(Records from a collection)
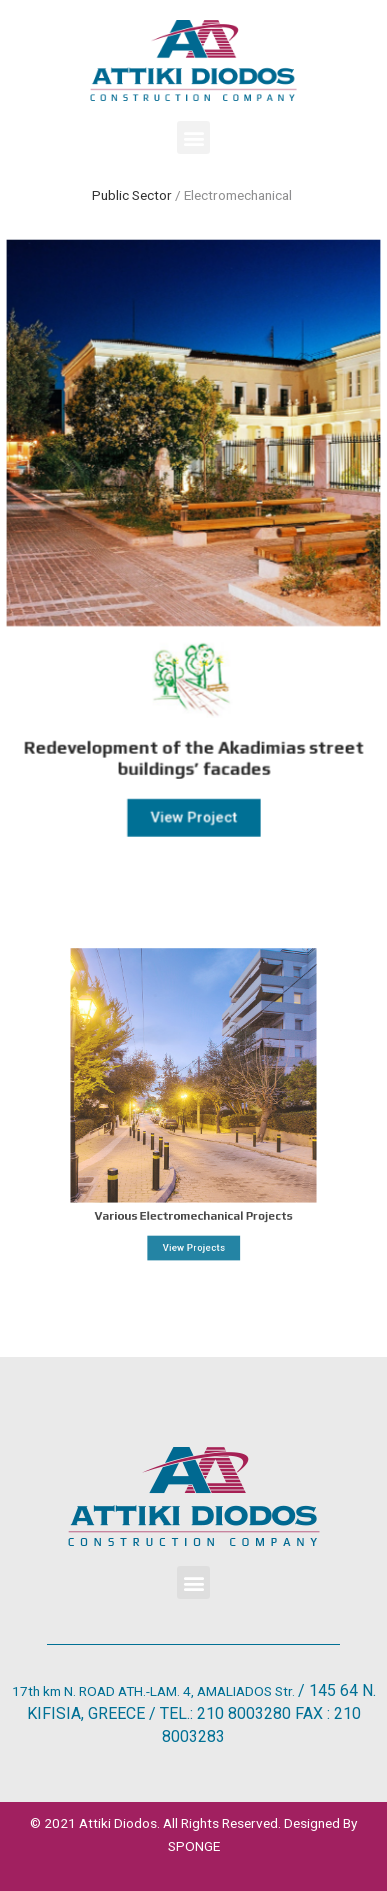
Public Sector (132, 195)
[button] (193, 137)
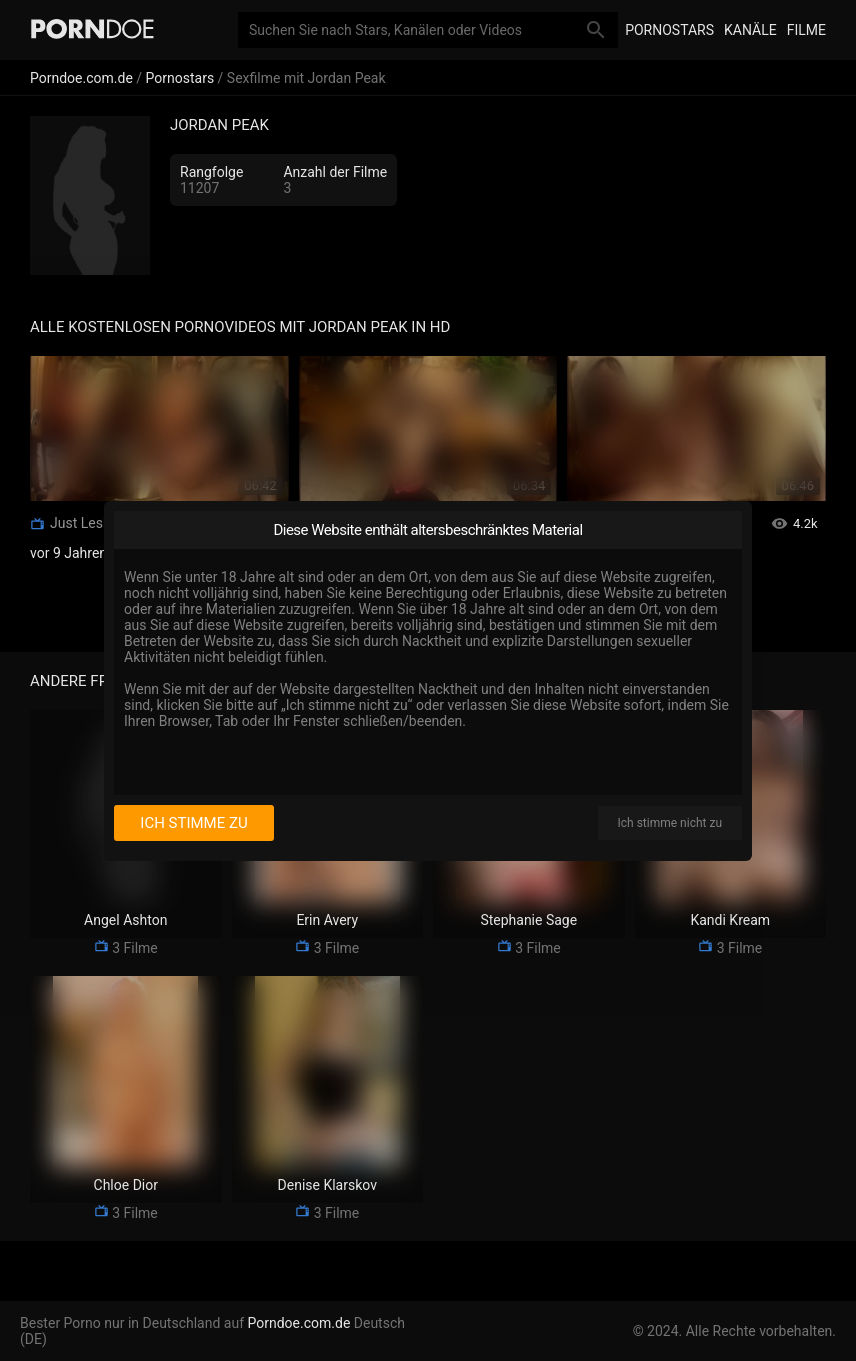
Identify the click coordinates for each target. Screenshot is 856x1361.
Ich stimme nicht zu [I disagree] (670, 823)
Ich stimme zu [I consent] (193, 823)
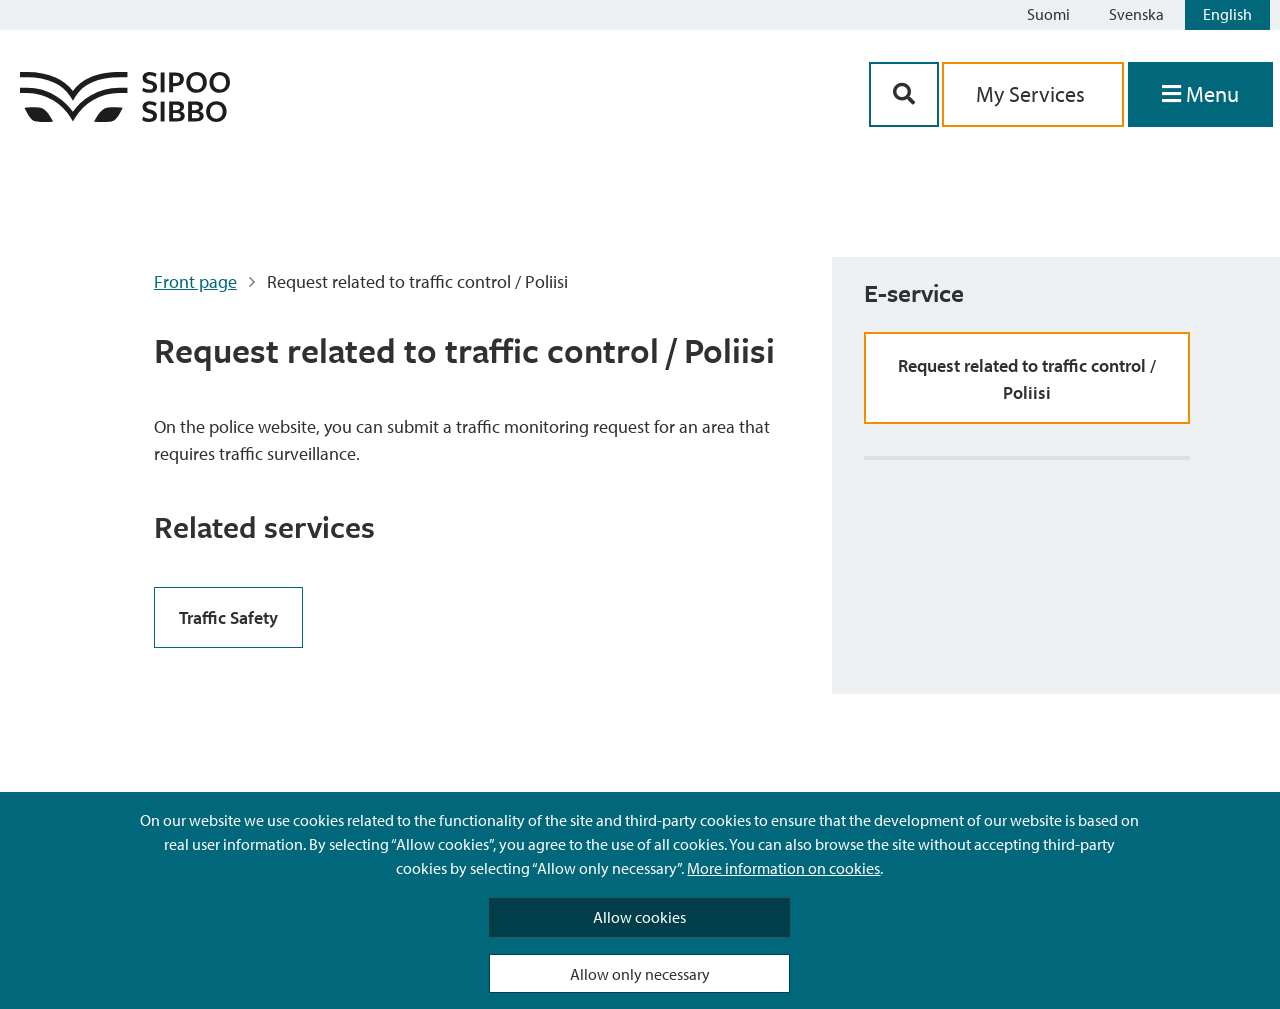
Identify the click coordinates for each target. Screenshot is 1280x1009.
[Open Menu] (1200, 94)
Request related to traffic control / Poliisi (1027, 379)
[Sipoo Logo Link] (125, 115)
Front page (195, 281)
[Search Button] (904, 94)
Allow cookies (639, 917)
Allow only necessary (640, 974)
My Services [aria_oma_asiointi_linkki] (1033, 94)
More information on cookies (783, 868)
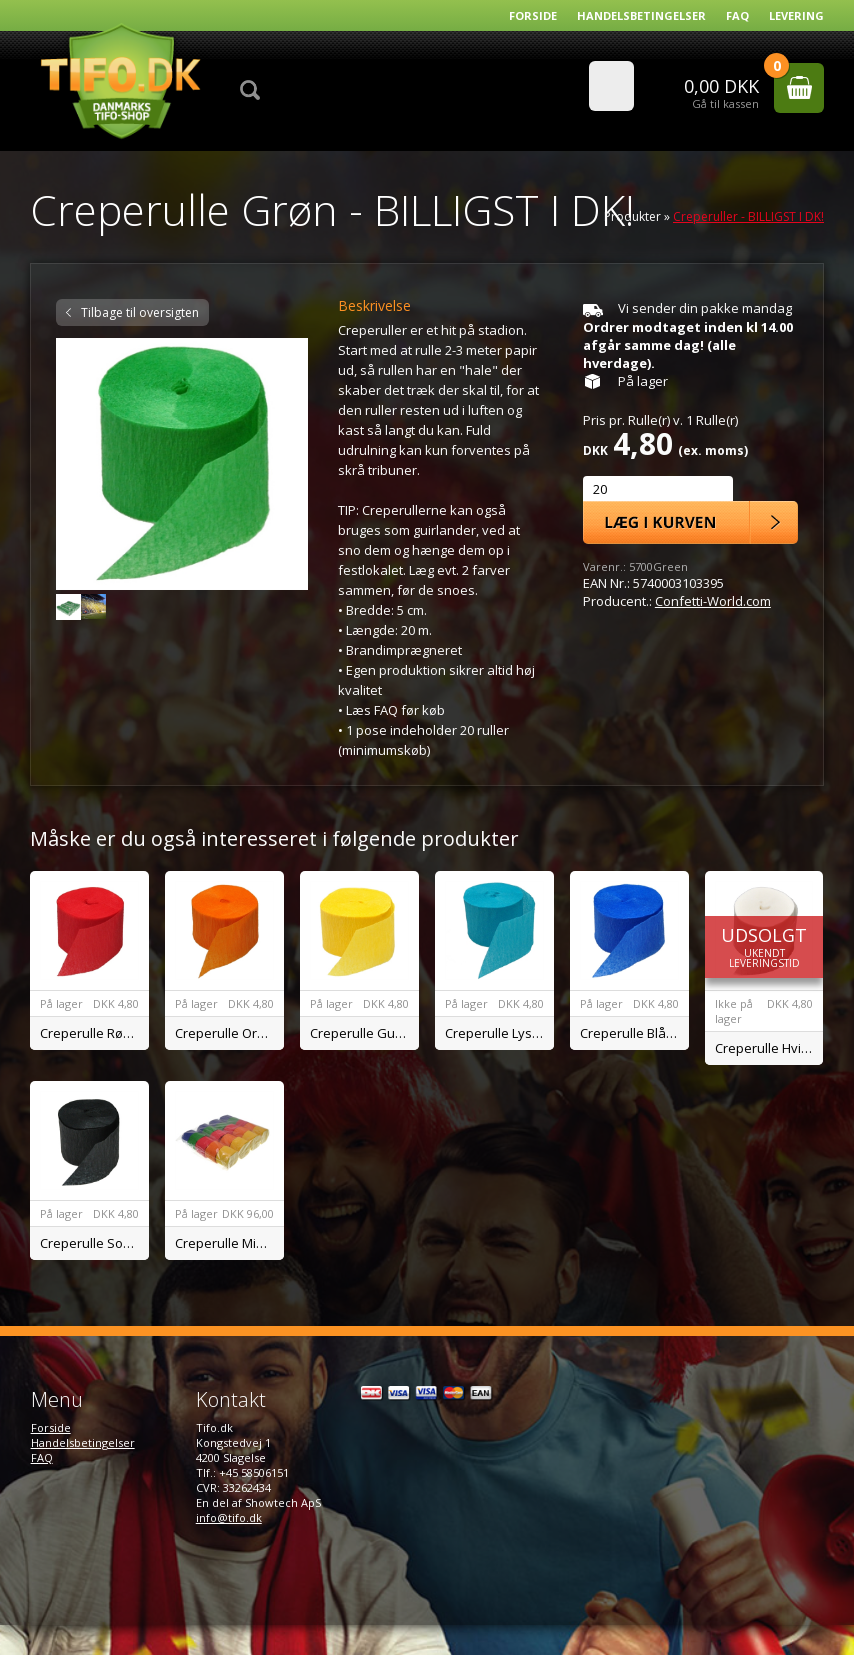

WHAT YOU SHOULD DO: Can you repeat every line of the records above word for word, leaving out the pictures?

RESULT FOR THIS EXERCISE:
Public Sector (132, 195)
[button] (193, 137)
Identify the click coordinates for each target. Screenshot is 856x1361.
Ich stimme nicht zu [I disagree] (670, 823)
Ich stimme zu [I consent] (193, 823)
Identify the click coordinates for each target. Screenshot is 1280x1009.
[Open Menu] (1200, 94)
Request related to traffic control / Poliisi (1027, 379)
[Sipoo Logo Link] (125, 115)
Front page (195, 281)
[Search Button] (904, 94)
Allow cookies (639, 917)
Allow only necessary (640, 974)
My Services [aria_oma_asiointi_linkki] (1033, 94)
More information on cookies (783, 868)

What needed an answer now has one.